Segment Start: Exercise inputs
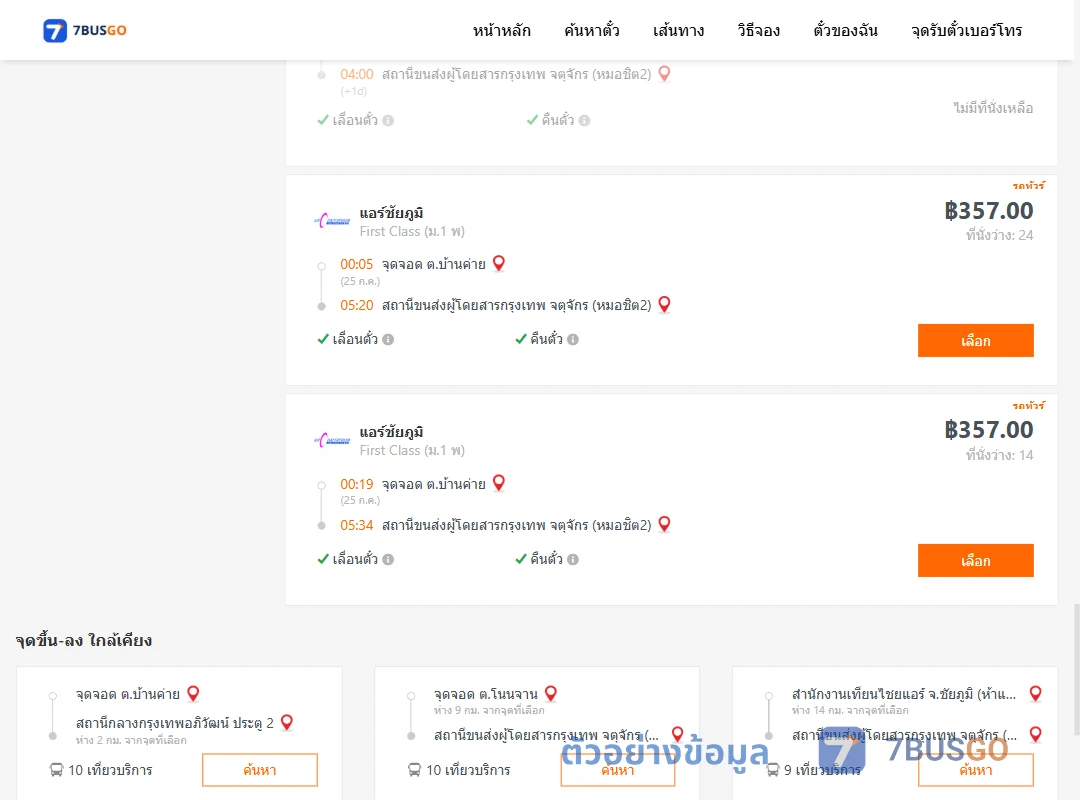The height and width of the screenshot is (800, 1080).
Task: Open map pin for 00:05 จุดจอด ต.บ้านค่าย
Action: [499, 263]
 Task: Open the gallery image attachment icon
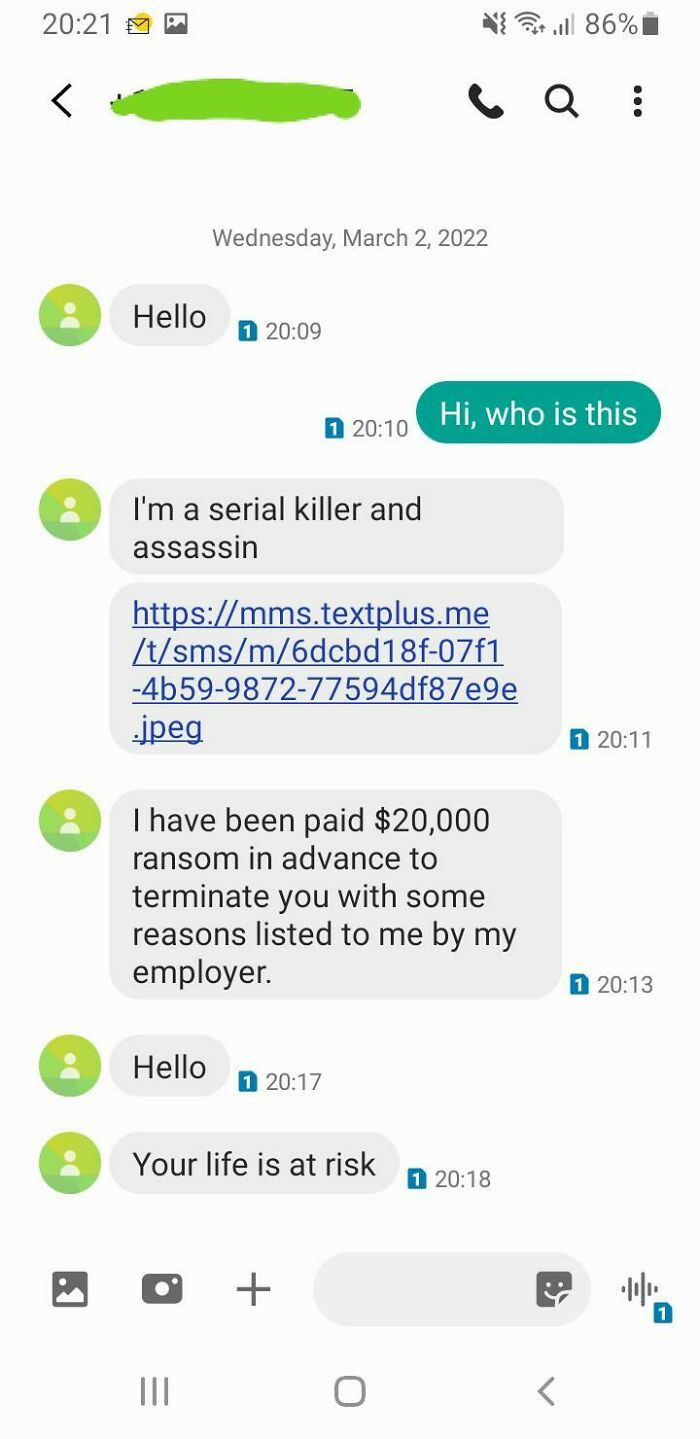pyautogui.click(x=70, y=1288)
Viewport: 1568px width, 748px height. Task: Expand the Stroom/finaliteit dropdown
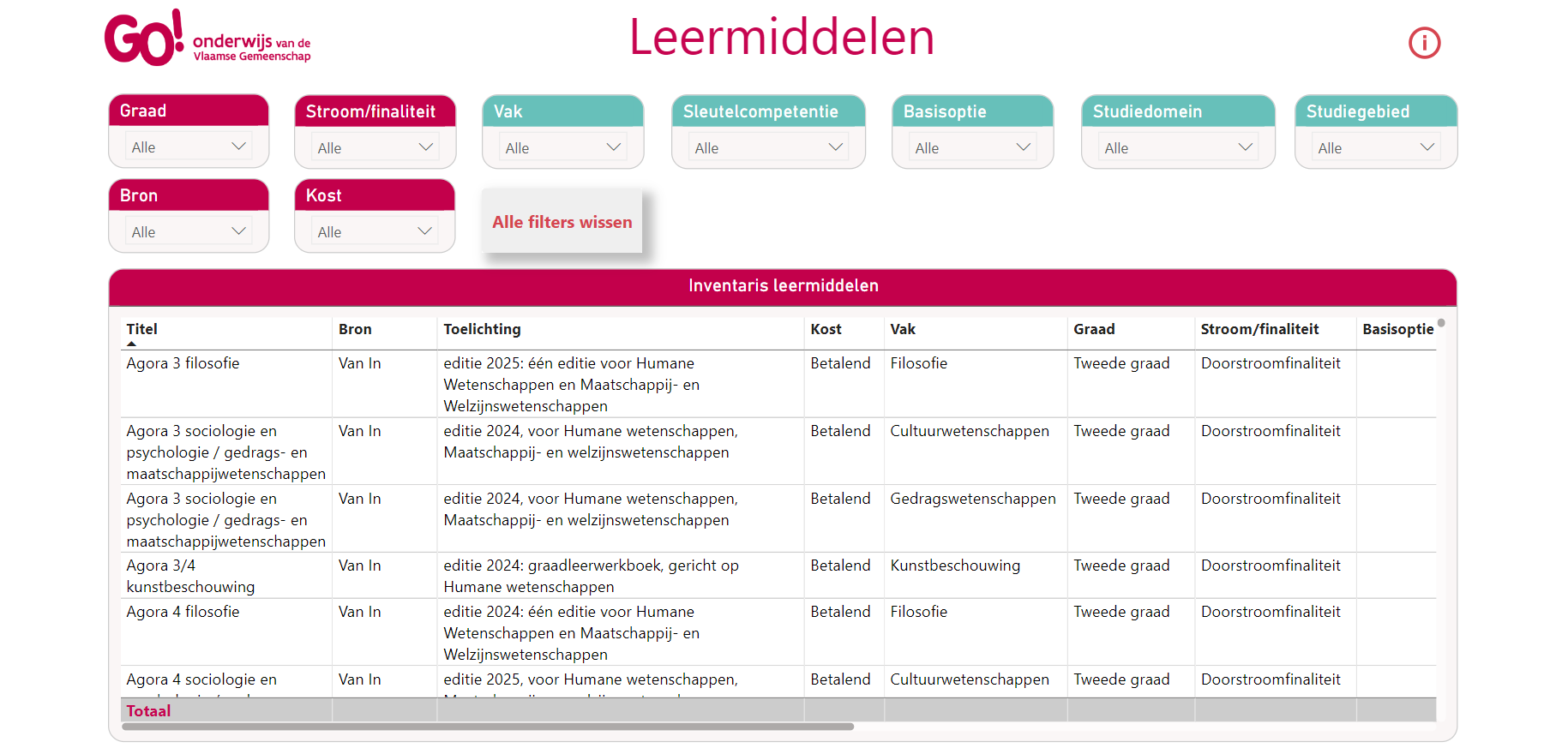point(375,148)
Segment End: Exercise inputs
- _Required action_
Set out nothing but the lines from the line with "Task: Open the gallery image attachment icon" through the end of the material, reproduced exactly, both ends included, pictures omitted.

- _Finished task_
 Task: Open the gallery image attachment icon
pyautogui.click(x=70, y=1288)
Viewport: 1568px width, 748px height. Task: Expand the Stroom/finaliteit dropdown
point(375,148)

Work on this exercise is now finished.